(Reuters) – Eddie Bauer Holdings Inc (EBHI.O) filed for Chapter 11 bankruptcy protection on Wednesday, sending its shares down 28.9 percent.
The filing, made in U.S. Bankruptcy Court in Delaware, is the second bankruptcy for the company, which was started as a sport shop in 1920 in Seattle by its namesake.
According to the court filing, the outdoor apparel retailer is planning to sell nearly all its assets to Rainier Holdings LLC. Its board has also received a limited guarantee from two affiliates of CCMP Capital Advisors LLC on some of the buyer’s payment obligations.
The company blamed its debt load, citing concern it might not be able to comply with conditions attached to its $225 million senior term loan facility..
Eddie Bauer said Bank of New York Mellon Corp (BK.N), as bond indenture trustee, is its largest unsecured creditor, with a $75 million claim.

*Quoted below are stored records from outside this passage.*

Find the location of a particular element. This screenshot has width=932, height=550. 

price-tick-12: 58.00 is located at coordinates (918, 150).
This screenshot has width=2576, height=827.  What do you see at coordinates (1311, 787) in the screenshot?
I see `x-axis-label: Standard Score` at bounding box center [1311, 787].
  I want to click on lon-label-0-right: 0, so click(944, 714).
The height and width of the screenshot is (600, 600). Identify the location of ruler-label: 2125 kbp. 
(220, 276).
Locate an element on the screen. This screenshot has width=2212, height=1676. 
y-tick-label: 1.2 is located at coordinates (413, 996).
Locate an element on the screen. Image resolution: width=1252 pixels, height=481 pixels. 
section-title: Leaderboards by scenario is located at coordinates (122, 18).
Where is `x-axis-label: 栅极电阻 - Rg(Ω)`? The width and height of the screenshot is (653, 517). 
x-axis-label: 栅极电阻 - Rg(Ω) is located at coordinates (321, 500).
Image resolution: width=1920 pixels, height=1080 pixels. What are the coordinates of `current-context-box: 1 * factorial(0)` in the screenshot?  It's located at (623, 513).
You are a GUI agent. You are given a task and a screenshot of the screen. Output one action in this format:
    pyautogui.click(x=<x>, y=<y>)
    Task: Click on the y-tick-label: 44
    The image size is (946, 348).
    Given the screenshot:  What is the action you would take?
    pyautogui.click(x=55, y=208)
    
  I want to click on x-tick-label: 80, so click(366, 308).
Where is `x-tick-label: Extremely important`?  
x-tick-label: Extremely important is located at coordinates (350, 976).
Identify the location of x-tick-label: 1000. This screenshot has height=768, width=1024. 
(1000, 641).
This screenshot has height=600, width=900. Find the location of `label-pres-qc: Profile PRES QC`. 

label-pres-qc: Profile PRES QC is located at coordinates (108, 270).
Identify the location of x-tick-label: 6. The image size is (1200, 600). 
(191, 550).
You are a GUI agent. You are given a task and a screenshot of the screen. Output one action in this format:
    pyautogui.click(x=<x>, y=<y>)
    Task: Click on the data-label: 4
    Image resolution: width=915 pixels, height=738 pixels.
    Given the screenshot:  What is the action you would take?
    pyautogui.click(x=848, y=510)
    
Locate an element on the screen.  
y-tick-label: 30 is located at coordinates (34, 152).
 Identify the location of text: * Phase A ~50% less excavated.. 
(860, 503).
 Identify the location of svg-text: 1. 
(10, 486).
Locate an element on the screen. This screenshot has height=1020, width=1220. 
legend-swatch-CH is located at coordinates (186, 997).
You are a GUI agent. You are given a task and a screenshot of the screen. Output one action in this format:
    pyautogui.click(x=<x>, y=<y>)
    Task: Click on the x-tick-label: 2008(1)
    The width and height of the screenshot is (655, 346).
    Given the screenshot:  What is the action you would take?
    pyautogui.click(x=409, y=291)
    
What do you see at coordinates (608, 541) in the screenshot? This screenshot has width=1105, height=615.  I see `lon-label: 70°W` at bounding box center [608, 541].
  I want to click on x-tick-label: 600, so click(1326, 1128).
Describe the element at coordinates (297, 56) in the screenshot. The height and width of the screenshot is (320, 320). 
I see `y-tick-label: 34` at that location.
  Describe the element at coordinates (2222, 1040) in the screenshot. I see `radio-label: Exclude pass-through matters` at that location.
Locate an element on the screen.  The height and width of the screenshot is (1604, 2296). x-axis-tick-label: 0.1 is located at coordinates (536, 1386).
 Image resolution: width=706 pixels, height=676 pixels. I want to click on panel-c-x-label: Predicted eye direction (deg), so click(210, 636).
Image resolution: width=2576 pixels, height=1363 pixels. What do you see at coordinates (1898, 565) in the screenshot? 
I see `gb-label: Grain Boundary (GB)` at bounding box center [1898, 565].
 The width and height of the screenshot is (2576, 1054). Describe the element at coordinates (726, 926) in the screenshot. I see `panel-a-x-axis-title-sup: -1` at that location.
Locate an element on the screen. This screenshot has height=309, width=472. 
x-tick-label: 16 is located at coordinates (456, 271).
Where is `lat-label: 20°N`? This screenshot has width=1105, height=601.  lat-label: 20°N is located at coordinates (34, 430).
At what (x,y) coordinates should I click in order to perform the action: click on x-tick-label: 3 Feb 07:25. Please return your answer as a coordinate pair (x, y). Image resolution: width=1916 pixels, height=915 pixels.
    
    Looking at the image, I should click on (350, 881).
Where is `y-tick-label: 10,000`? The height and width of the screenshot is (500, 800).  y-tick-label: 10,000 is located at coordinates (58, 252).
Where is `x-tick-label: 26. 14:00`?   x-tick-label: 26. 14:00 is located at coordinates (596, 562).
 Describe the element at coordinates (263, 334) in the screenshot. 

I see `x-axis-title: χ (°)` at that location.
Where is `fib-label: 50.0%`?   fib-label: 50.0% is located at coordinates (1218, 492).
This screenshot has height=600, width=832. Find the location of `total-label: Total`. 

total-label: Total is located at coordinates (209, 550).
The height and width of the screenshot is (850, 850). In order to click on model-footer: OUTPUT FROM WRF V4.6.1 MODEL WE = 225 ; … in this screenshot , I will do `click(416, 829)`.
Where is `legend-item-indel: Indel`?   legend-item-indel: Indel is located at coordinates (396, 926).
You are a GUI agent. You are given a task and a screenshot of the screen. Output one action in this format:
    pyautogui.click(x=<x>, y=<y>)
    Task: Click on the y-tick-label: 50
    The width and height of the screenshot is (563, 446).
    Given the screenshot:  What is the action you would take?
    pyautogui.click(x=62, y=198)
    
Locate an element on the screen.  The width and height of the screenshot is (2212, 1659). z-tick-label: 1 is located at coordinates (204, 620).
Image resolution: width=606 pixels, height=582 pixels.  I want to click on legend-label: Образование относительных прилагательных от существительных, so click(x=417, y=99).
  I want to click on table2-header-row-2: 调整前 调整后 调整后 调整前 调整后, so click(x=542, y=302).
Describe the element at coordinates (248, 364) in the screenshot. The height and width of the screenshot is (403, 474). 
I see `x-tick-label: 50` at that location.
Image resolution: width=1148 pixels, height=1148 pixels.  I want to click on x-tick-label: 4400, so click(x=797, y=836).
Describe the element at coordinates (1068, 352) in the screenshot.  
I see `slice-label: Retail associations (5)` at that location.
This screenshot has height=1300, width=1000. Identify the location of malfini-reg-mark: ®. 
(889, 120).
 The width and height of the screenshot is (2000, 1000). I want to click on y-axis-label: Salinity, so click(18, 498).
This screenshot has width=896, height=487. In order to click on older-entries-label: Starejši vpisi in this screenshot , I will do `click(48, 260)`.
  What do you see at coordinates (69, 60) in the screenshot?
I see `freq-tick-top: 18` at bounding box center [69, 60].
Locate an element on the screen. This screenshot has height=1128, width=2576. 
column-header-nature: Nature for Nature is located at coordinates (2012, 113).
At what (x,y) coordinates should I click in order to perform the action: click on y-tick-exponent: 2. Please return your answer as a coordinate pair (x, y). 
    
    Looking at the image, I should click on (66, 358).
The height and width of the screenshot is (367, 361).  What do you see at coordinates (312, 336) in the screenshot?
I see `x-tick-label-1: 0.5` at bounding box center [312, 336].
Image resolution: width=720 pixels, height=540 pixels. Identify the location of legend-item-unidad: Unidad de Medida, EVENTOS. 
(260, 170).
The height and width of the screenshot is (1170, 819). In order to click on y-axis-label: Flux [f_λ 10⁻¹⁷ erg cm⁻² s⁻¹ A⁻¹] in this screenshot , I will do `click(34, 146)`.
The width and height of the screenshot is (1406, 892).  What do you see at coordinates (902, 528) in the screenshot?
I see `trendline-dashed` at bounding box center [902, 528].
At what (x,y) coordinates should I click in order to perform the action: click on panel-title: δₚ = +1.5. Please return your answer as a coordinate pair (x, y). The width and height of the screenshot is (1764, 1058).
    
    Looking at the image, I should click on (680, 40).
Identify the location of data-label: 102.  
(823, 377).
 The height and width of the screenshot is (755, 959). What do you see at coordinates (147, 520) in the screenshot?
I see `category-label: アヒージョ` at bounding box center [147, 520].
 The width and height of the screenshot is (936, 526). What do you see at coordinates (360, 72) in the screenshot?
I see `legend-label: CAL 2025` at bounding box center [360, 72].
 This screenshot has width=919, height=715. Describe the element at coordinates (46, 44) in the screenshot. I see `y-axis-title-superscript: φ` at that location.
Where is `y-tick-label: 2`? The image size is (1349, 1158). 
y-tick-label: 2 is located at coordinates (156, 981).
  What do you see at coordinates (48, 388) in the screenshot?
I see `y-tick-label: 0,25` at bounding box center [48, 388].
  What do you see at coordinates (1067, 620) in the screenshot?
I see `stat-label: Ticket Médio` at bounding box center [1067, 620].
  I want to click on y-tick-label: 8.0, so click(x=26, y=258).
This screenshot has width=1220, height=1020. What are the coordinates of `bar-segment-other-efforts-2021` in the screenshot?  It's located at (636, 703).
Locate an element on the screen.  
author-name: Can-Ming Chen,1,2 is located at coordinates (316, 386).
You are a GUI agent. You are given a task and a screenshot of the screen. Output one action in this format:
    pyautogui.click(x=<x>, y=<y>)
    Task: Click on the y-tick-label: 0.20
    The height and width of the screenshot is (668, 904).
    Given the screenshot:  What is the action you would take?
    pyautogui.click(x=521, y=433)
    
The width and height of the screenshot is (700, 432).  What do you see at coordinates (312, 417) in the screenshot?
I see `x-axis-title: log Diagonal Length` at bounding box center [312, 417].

In the filing, Eddie Bauer said it secured “debtor-in- possession” financing from a group led by Bank of America Corp (BAC.N) and CIT Group Inc (CIT.N).
Eddie Bauer has been posting losses on falling sales this year. The company said in January it hired investment banking firm Peter J. Solomon Co for restructuring advice and it has been working to cut costs and preserve cash.
The retailer emerged from Chapter 11 bankruptcy in 2005 after former owner Spiegel Catalog sought bankruptcy protection in 2003.
At the time of its emergence, the company had more than 400 stores in the United States and Canada. It now has about 370 stores in North America and 10,000 employees worldwide, according to its website.
The company said last month its first quarter revenue fell 16 percent to $179.8 million. It has more than $300 million in outstanding debt, according to SEC filings.
Eddie Bauer shares were down nearly 7 cents, or 28.9 percent, at 16 cents in afternoon trading on Nasdaq.